Week 6

Here are graphs of the terrorists attacks in Iraq and USA from 1981 to 2017. One interesting observation is that some of the terrorist attacks aren’t directly in the country the dataset states it took place in. For example, there are a couple of terrorist attacks physically in China, but state the attack was directed towards the US. It is still being determined if these data points will be included in the data.
Again, it seems that terrorist attacks were less common in the 1900’s compared to the 2000’s so background information needs to be found about exactly why. Another observation I quickly saw was that a significant amount of terrorists attacks in Italy were from 1900’s. The opposite is true for Yemen and neighboring countries. These are also possible options for analysis.

Week 5

For this week, I wanted to identity my focus for my analysis on the GTD dataset. This most likely will be changed in the future, but this will serve as a good start.

USA

  • Determine if a relationship exists between population and number of attacks. Unsure how to statistically find this relationship yet (linear / logistic regression?).
    • Gather population of city for year of attack through Population data first
    • Map the cities and use marker(s) to denote population number and/or number of attacks
  • Determine if a relationship exists between population and severity of attacks. Unsure how to statistically find this relationship yet (linear / logistic regression?).
    • Gather population of city for year of attack through Population data first
    • Map the cities and use marker(s) to denote population number and/or severity of attack
    • Define what severity of attack is (deaths, injured, destruction, etc)
  • Form clusters to see areas where attacks happen
    • Through mapping the cities, it seems there are patches of the USA where attacks haven’t occurred. Possibly research background info into why.

Iraq

  • Study the difference in number of attacks for the years 1970-2017
    • Research background info on why number of attacks increased substantially in the 2000’s
  • Study severity of attacks from 1900’s and 2000’s
    • Is there a difference? If so, research possibilities on why
  • Find where terrorists groups in the country live
    • Correlation between terrorists location and number / severity of attacks is possible
  • Form clusters to see where attacks happen
    • Through mapping the attacks, there seems to be patches where attacks haven’t occurred. Possibly research background info into why.
  • If find population info,  then do same population analysis as for USA

Week 4

The data I’m exploring is the Global Terrorism Database (GTD), which can be found here: https://www.kaggle.com/START-UMD/gtd. So far, I have used Tableau to map all terrorist attacks with the latitude and longitude information and color coded them by year. I also made a bar graph of the number of terrorist attacks by country and by year.

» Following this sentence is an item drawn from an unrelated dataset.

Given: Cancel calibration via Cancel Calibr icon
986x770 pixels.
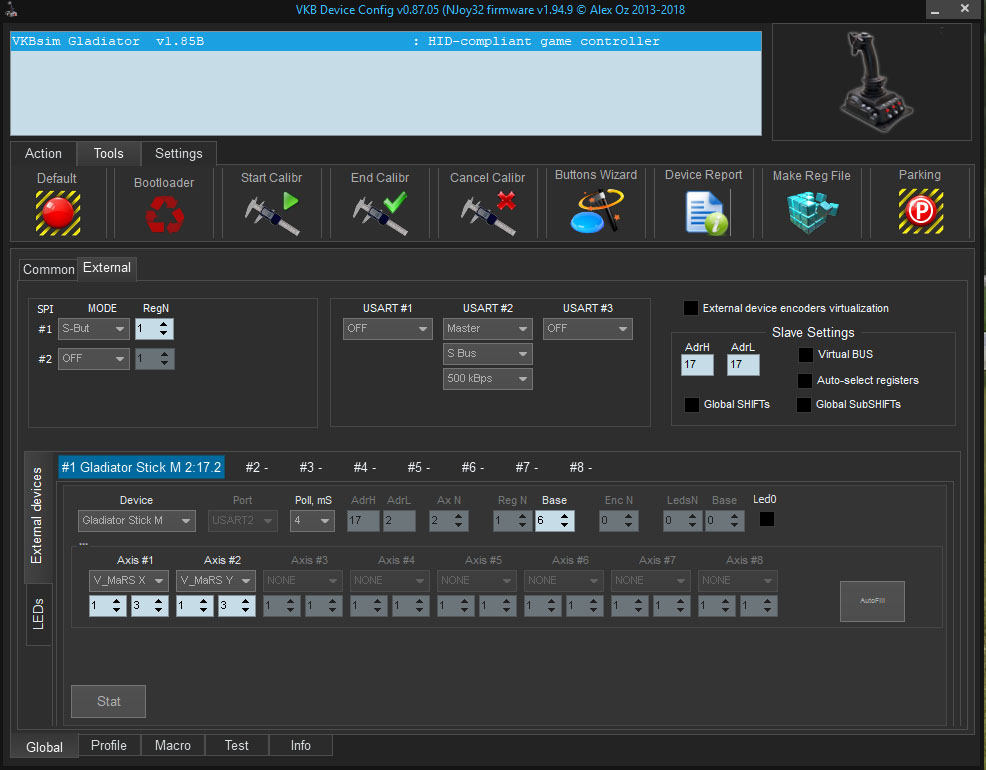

One interesting observation I’ve made so far is that although Iraq by far has the most terrorist attacks, a significant amount (I’m approximating 95% or more of them) occurred on or after 2003, even though the data encompasses terrorist attacks from 1970 to 2017. I thinking of exploring why with background information in the future.

I began trying to see if population influences the number or severity of terrorist acts, but difficulties have arise. Since GTD doesn’t include population information, I used a different dataset to get the population of each US city from 2010 to 2019 (https://www.census.gov/data/datasets/time-series/demo/popest/2010s-total-cities-and-towns.html#tables, Incorporated Places: 2010 to 2019 United States Dataset). I made revised versions of GTD dataset to only include information from the US from 2010 to 2017. I have also already made revised datasets so that the two can form a “relationship” with the city information, but I’m unable to make a relationship with the year information. This has caused me to be unable to easily integrate the data together so that I can get the population information for the city and year when a terrorist attack occurred.

I haven’t been able to find a simple solution to this problem besides through coding. I haven’t coded this yet, since the code could be complicated and I’m unsure what language to use, but I do have an idea of what to do to get this information without manually inputing it. Below is pseudocode for what I think a solution could be:

create new column in Terrorist US Data called Population
for all rows in Terrorist US Data (i = 1:n)
for all rows in Population US Data
if city names from both datasets match
capture row value in Population US Data where cities match (r)
stop for loop
else
go to next iteration / row in Population US Data
for certain columns (ones for year) in Population US Data
if years from both datasets match
capture column value in Population US Data where years match (c)
stop for loop
else
go to next iteration / column in Population US Data
Terrorist US Data [i, Population] = Population US Data [r,c]

If you have any advice or suggestions, I would appreciate it if you let me know.

Thank you!

Week 3

This week, I will be receiving the dataset I’ll be working on for the rest of the semester. I’m not sure what topics will pertain to the data, but I’m looking forward to finding background information about the data and experimenting upon it!